▶ _The problem_
List every line of the rows below as a numbered list, skipping blank lines. Leave out the pictures.

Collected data
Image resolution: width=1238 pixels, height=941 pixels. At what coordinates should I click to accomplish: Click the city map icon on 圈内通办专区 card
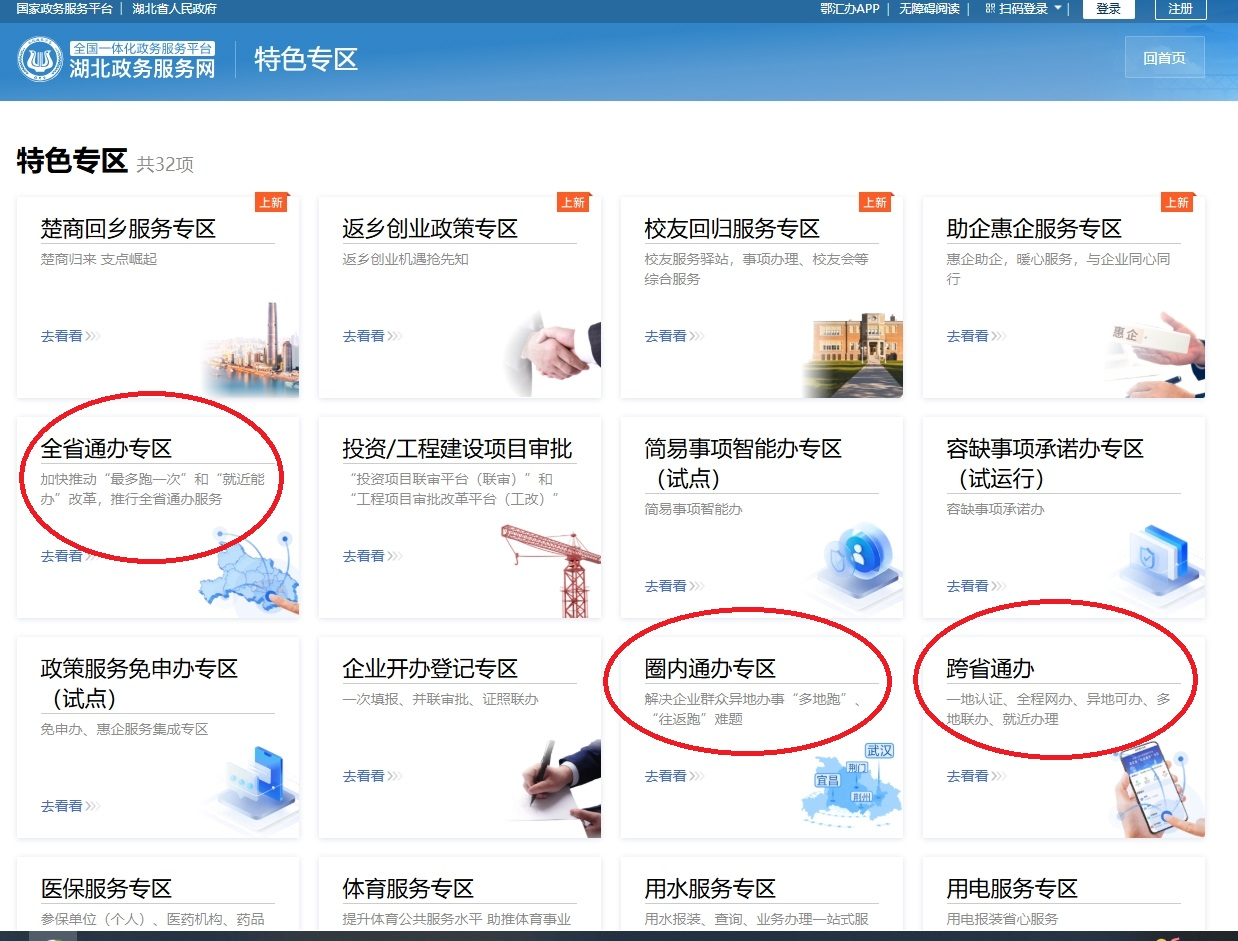point(850,780)
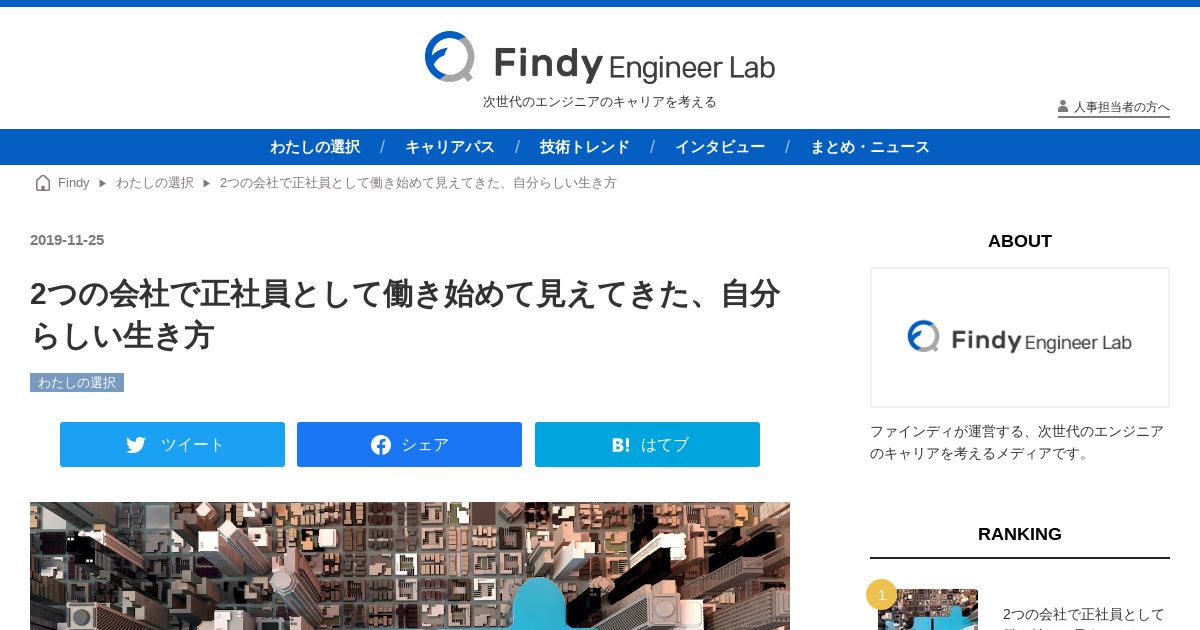
Task: Click the person icon beside 人事担当者の方へ
Action: tap(1063, 106)
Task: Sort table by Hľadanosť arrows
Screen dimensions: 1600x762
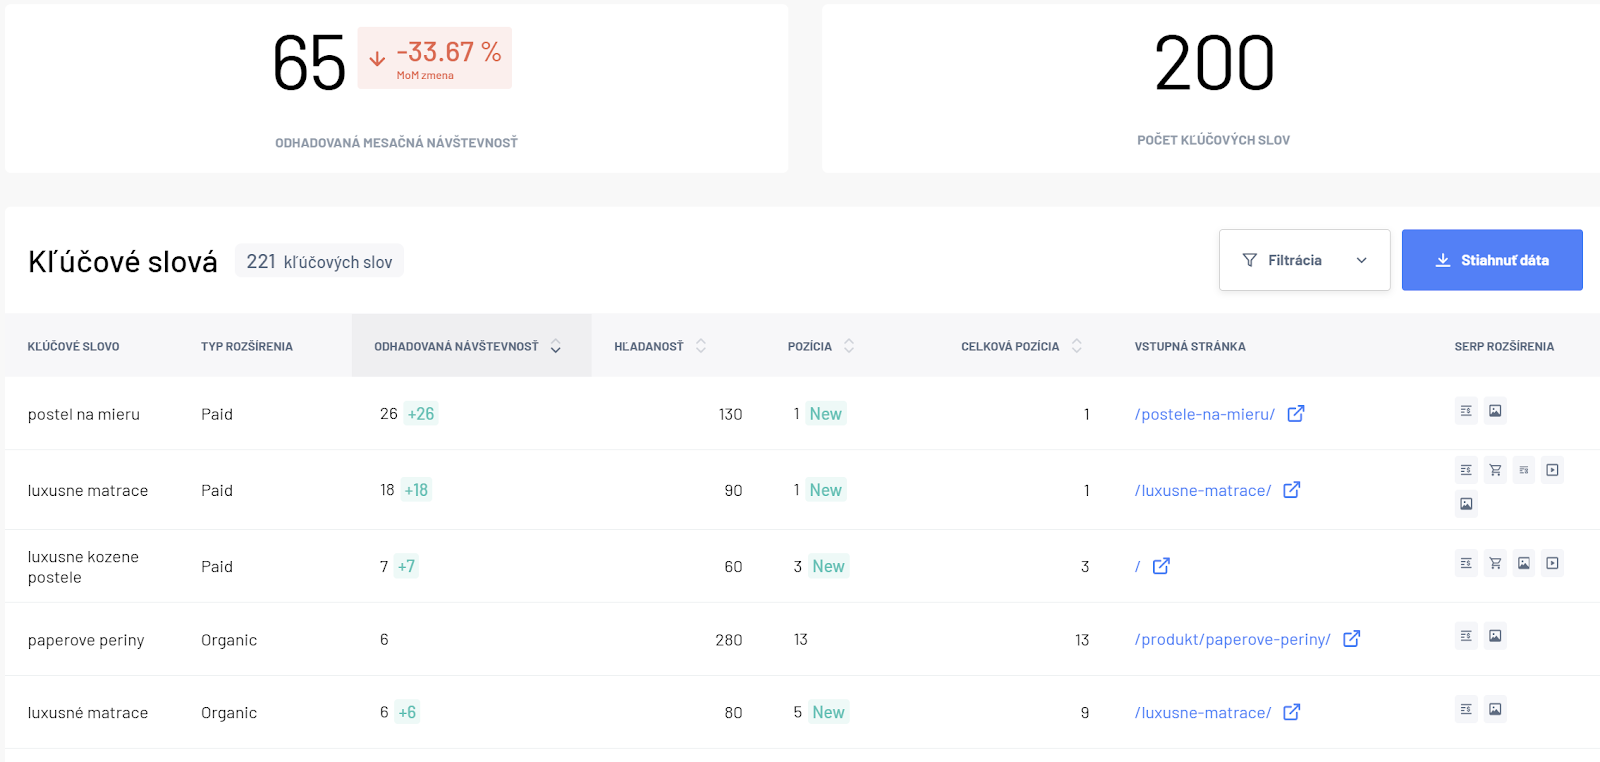Action: 701,346
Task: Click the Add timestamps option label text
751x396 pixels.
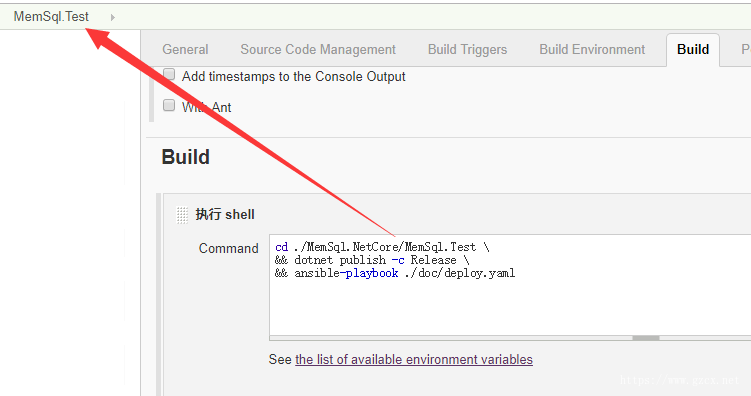Action: tap(294, 77)
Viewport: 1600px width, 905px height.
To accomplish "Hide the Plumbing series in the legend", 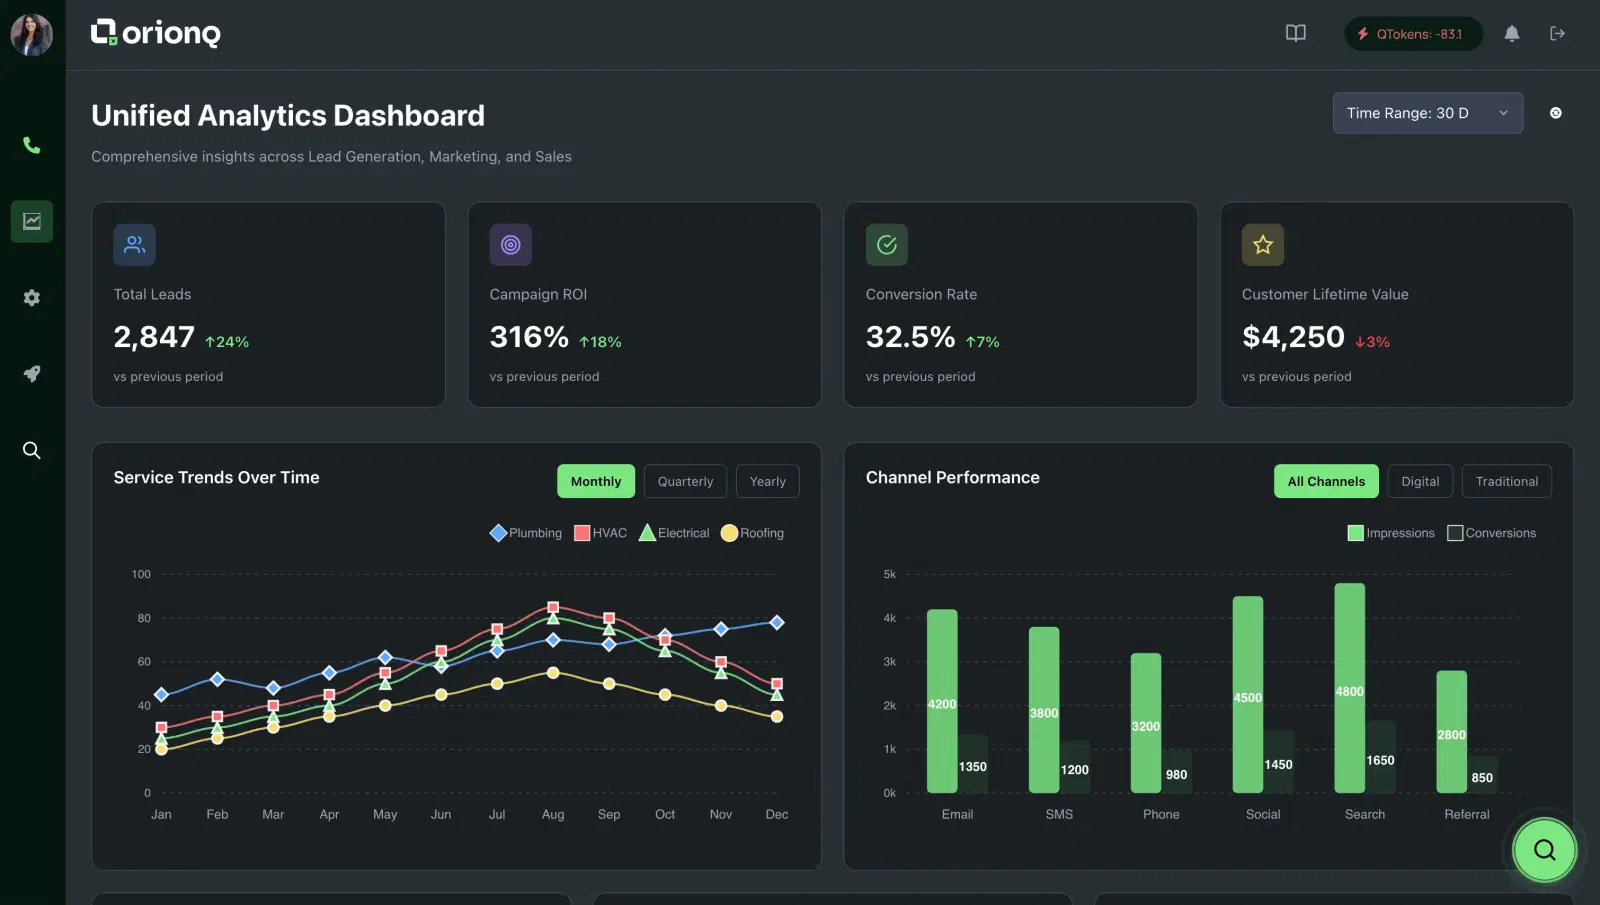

▶ _Right answer_
1. Image resolution: width=1238 pixels, height=941 pixels. At what coordinates should I click to accomplish: Click the city map icon on 圈内通办专区 card
2. point(850,780)
3. Task: Click the person icon beside 人事担当者の方へ
4. Action: tap(1063, 106)
5. Task: Sort table by Hľadanosť arrows
6. Screen dimensions: 1600x762
7. Action: 701,346
8. Task: Click the Add timestamps option label text
9. 751x396 pixels.
10. Action: tap(294, 77)
11. Viewport: 1600px width, 905px height.
12. To accomplish "Hide the Plumbing series in the legend", 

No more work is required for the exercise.